■ What you should do
Answer these questions using the passage on bariatric surgery at six months:
1. What two changes does it say patients commonly notice around this time?
2. What does it say to keep separate from meals?
3. Which type of exercise does it say seems more effective than cardio for weight control?

■ Text passage
- Opening Delimiter -

It’s natural for the “strength” of your bariatric operation to fade a little bit around this time. It’s common for patients to feel a bit more food capacity at mealtime, and to feel just a bit more hunger. These changes do not mean that your surgery is “broken,” just that your surgical anatomy continues to heal and to gradually handle food a bit more effectively than before.
At this stage, you’re making the transition from a time when your bariatric surgery controlled your weight trajectory to the rest of your life in which you keep yourself in a healthy metabolic balance. This is a great time to take stock of the healthy habits that you’ve built, and some that may still be goals of yours. With a reasonable level of conscious attention, it should feel natural to stay in control of your metabolism for decades to come.
There are two big goals at the 6-month transition, which fortunately reinforce each other:
- Keep losing weight, to the lowest healthy level that is practical
- Lock in habits that will lead to lifetime metabolic health and weight maintenance
Patients have the best success with these goals when they reinforce core guidelines, and when they monitor results regularly in the long run.
Reinforcing core guidelines:
- Choose healthy food. This means minimal carbs, and “clean” natural food that has minimal chemicals such as preservatives and all sweeteners. Food is not just calories, but it is hormonally active in your body. Healthy food tends to lead to lasting satiety and to good energy levels, but carbs or chemicals will cause increased hunger with decreased energy.
- Hydrate well, but separate liquids from your meals.
- Exercise regularly. At least 4 times per week. Any type of exercise is helpful, but it seems that strength exercise is more effective than cardio for weight control.
- Take the recommended supplements, and stay engaged with your bariatric team in the long run.

- Closing Delimiter -

■ Dataset entries
- Opening Delimiter -

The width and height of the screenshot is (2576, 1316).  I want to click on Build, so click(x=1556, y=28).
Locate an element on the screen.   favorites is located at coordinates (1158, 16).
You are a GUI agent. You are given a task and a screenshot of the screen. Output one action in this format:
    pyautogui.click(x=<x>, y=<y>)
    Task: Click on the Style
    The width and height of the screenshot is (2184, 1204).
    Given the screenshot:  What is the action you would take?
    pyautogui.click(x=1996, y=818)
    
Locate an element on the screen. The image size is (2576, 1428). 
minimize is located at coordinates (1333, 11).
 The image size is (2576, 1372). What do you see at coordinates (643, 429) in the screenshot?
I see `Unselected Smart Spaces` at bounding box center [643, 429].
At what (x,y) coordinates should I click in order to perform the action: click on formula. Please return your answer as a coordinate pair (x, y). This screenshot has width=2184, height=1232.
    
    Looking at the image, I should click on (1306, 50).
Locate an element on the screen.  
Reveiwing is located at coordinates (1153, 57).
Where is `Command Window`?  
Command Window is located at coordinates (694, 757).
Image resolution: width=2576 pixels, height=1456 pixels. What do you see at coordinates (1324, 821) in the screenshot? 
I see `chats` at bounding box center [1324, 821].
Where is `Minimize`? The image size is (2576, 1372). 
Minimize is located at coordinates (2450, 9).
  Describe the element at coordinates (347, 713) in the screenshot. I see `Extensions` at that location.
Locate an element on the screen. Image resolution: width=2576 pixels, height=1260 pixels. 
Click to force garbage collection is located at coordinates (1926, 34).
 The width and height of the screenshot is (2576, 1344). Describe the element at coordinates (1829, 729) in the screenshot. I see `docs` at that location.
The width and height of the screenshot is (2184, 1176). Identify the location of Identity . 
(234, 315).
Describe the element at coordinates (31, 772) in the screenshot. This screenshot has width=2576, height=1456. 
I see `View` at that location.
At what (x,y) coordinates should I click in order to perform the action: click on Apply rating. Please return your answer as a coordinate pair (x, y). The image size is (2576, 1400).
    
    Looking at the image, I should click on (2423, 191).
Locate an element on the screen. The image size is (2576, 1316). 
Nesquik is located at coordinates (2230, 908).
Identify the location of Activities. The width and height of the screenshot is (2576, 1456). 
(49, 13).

- Closing Delimiter -

■ Exercise response
1. A bit more food capacity at mealtime and a bit more hunger.
2. Liquids.
3. Strength exercise.